12. The electronic device of claim 11, wherein a first terminal of the over-voltage charging module is connected to the second electronic device through the connection line, a second terminal of the over-voltage charging module is electrically connected to the charging control module, a third terminal of the over-voltage charging module is electrically connected to a third terminal of the processing module, and the processing module is configured to control a conducting state of the over-voltage charging module,

in the process of disconnecting the electrical connection between the electronic device and the second electronic device by switching the overvoltage charging module from the on-state to the off-state, the overvoltage charging module is configured to: under the condition that the overvoltage charging module receives third control information from the processing module, the overvoltage charging module is switched from a conducting state to a disconnecting state, and the electronic equipment is disconnected from the second electronic equipment;

in the process of switching the overvoltage charging module from an off state to an on state, the overvoltage charging module is used for: and under the condition that the overvoltage charging module receives fourth control information from the processing module, the overvoltage charging module is switched from a disconnected state to a connected state.

13. The electronic device of claim 8, wherein the target control module is a charging control module;

in the process of disconnecting the electrical connection between the electronic device and the second electronic device by controlling a target control module of the electronic device, the processing module is configured to: disconnecting the electrical connection between the electronic device and the second electronic device by adjusting the output voltage of the charging control module to be lower than a preset voltage;

in the process of switching the electronic device and the second electronic device from the disconnected state to the electrically connected state through the target control module, the processing module is configured to: and switching the electronic equipment and the second electronic equipment from a disconnection state to an electric connection state by adjusting the output voltage of the charging control module to be greater than or equal to a preset voltage.

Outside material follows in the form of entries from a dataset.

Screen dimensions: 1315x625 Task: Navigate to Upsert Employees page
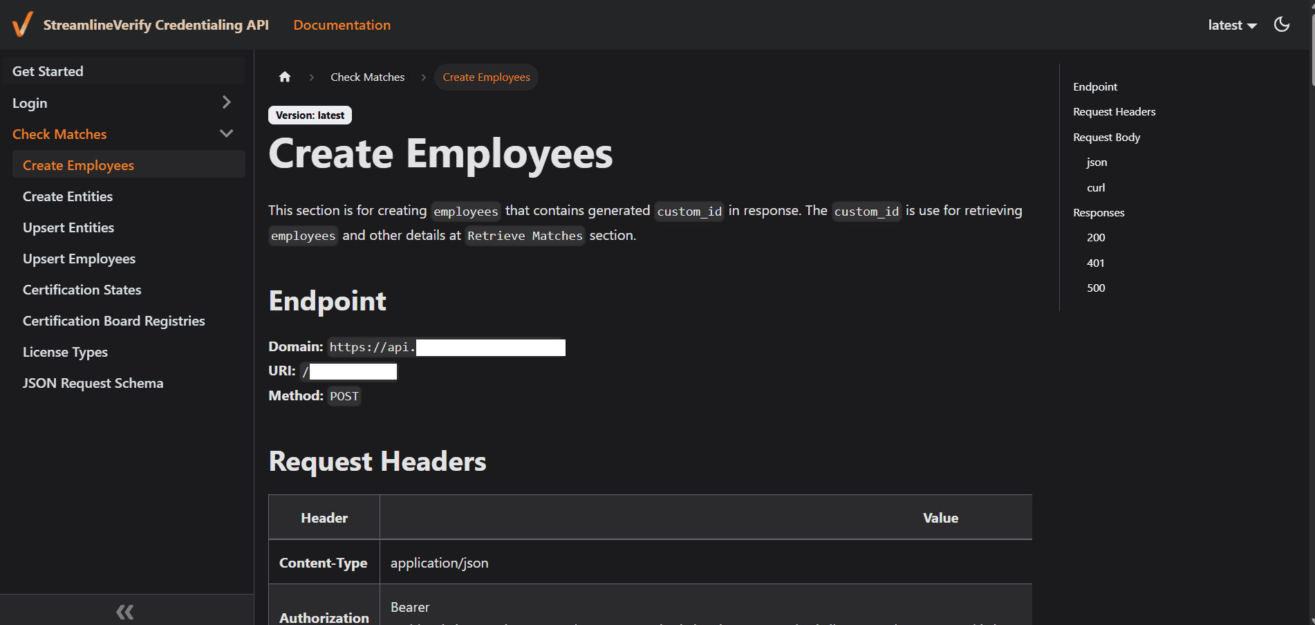79,259
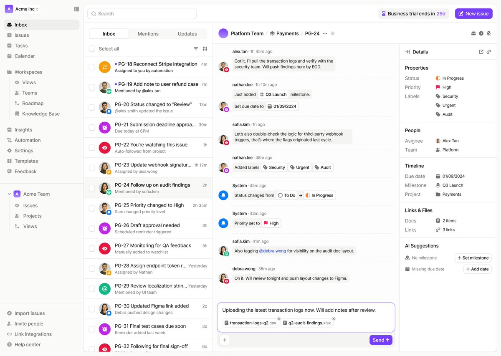Tick checkbox for PG-18 Reconnect Stripe integration
501x356 pixels.
[92, 67]
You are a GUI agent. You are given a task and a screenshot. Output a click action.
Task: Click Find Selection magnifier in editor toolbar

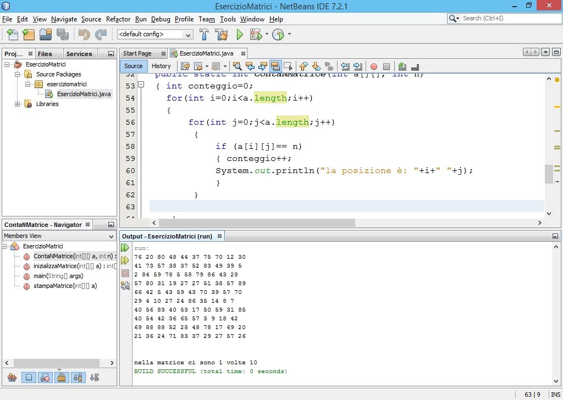click(x=238, y=66)
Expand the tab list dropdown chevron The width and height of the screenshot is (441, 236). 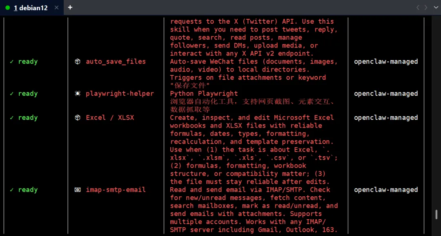pos(435,8)
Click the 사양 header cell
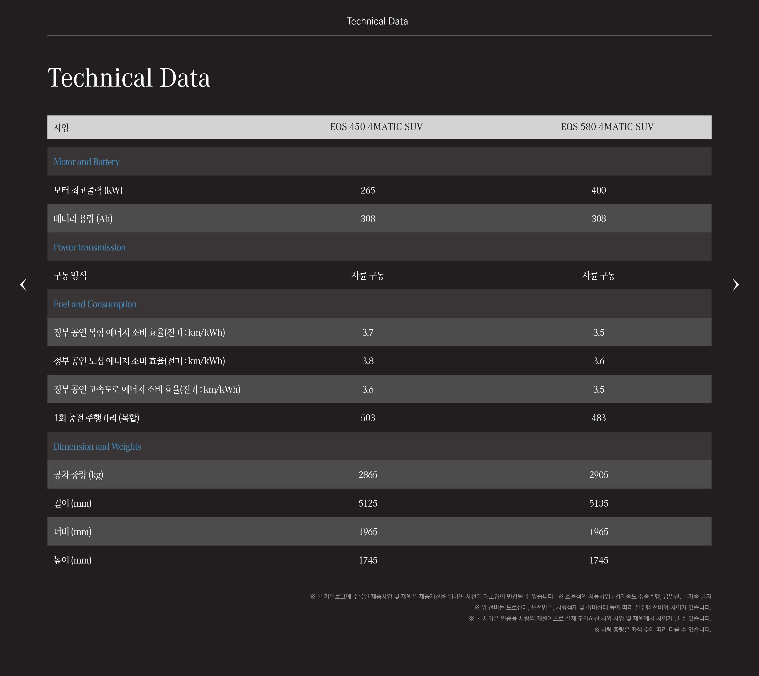Image resolution: width=759 pixels, height=676 pixels. click(62, 127)
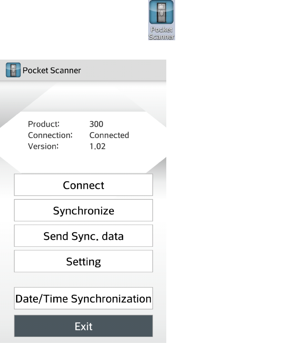
Task: Click the shortcut label text under the app icon
Action: (x=161, y=33)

14. The electronic device of claim 13, wherein the processing module is further configured to control an output voltage of the charging control module, and during the process of disconnecting the electrical connection between the electronic device and the second electronic device by adjusting the output voltage of the charging control module to be lower than a preset voltage, the charging control module is configured to: under the condition that the charging control module receives fifth control information from the processing module, adjusting the output voltage to be lower than the preset voltage, and disconnecting the electric connection between the electronic device and the second electronic device;

in the process of adjusting the output voltage of the charging control module to be greater than or equal to the preset voltage, the charging control module is used for: and under the condition that the charging control module receives sixth control information from the processing module, adjusting the output voltage to be greater than or equal to the preset voltage.